Все рассмеялись и поверили: Руси быть крещеной.


А Гриня торопился к Феофану. Ох и умен же этот грек. Столько премудростей знает! Мальчик привязался к нему, как к отцу родному: готов был слушать день и ночь. Мать ворчала на сына, что по хозяйству не помогает, а друзья обижались и насмехались. Мол, что за мужик? Ни мечами, ни лошадьми не грезит, а все какие-то картинки малюет. Гриня и сам переживал, но себя пересилить не мог. Не хотелось ему в драки лезть и кулаками махать, а тянуло лики святых рисовать. Вот и сейчас, прочитав в Библии, как Иисус апостолов Своим Телом и Кровью потчевал, изобразил Тайную вечерю на листе папируса, который не пожалел ему Феофан, и понес показывать греку. Тот с интересом рассмотрел рисунок:

– Неплохо. Иисус хорошо вышел, а вот апостолы все на одно лицо.

– А почему они должны быть разные? – спросил Гриня. – Они Христу с одним рвением внимают.

– Пошли.

Феофан вывел мальчика в дубраву, раскинувшуюся на высоком берегу Днепра.

– Посмотри на деревья.

Гриня невольно залюбовался могучими дубами.
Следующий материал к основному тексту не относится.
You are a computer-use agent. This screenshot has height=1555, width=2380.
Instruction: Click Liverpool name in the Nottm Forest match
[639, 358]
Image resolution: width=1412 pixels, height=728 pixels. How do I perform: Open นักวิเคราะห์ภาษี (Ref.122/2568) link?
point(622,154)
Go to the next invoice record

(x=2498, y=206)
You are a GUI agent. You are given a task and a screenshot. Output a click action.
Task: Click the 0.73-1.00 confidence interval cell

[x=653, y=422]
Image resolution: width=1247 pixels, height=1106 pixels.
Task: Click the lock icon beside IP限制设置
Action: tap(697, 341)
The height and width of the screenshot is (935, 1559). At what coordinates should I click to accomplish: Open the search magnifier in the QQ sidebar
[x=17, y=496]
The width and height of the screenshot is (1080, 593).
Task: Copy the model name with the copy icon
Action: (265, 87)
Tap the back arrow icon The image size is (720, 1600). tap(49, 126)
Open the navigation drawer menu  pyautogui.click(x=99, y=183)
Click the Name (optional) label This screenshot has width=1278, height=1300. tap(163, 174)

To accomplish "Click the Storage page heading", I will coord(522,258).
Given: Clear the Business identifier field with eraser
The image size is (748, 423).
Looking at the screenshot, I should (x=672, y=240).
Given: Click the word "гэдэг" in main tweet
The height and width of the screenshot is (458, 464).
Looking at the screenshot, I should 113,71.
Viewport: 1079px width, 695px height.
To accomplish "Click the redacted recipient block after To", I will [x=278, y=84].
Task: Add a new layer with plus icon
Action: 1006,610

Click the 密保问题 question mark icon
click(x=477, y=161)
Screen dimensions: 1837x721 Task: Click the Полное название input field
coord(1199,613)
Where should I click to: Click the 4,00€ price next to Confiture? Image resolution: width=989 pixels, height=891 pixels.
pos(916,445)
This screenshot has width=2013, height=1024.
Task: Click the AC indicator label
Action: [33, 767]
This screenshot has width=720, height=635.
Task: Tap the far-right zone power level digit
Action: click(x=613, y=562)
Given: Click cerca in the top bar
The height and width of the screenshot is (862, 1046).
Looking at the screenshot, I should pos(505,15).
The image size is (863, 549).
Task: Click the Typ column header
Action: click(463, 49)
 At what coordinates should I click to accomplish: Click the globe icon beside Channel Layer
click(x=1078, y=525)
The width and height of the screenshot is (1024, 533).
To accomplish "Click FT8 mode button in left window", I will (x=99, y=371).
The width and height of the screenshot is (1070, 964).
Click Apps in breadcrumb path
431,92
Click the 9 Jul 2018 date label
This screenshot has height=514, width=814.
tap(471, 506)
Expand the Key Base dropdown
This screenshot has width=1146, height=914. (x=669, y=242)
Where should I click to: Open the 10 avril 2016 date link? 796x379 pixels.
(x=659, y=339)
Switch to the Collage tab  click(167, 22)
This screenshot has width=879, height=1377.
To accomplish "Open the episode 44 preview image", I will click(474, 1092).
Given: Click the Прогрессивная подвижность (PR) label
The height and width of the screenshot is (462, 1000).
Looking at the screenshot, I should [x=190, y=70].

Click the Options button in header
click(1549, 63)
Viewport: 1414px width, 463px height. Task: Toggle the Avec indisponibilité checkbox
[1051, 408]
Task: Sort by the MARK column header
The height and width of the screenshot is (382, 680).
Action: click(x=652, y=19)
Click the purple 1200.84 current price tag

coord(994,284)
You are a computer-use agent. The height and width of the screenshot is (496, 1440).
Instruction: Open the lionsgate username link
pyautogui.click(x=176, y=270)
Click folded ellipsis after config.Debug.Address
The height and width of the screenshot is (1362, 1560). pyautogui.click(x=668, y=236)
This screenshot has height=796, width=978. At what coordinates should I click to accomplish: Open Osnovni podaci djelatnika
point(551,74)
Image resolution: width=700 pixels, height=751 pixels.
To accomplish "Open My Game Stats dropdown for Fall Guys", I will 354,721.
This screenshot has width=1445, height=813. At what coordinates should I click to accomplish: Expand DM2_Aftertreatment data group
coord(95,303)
– Видишь хоть два одинаковых?

И правда: даже близко не похожи. Этот высок и строен, как Громыхало, а тот ветвист и раскидист, как Добрыня. И настроение у всех разное. Один раскинул ветки, подобно грозному стражнику: никого не пущу. Другой воздел все листики к небу и радуется красному солнышку. Третий подбоченился, словно щеголь: смотрите, какой я красавец…. Гриня, стоял с открытым ртом, млея от восторга. Только бы не прошло это откровение, это ощущение каждой былинки, сопричастности всему живому. Если любое растение так неповторимо, то что говорить о людях?

Феофан не торопил мальчика с ответом. Он видел, что творится в его душе. Греки давно открыли это состояние, когда космос вливается в душу, как музыка, и назвали его созерцанием. Высшее блаженство!

– Теперь ты понимаешь, что апостолы разные?

Мальчик согласно кивнул головой, продолжая впитывать каждую травинку. Разве могут сравниться с этим мечи и копья, несущие смерть?

Забота девятнадцатая. Черные клобуки[13]

…любите врагов ваших…

Ибо если вы будете любить любящих вас,

какая вам награда?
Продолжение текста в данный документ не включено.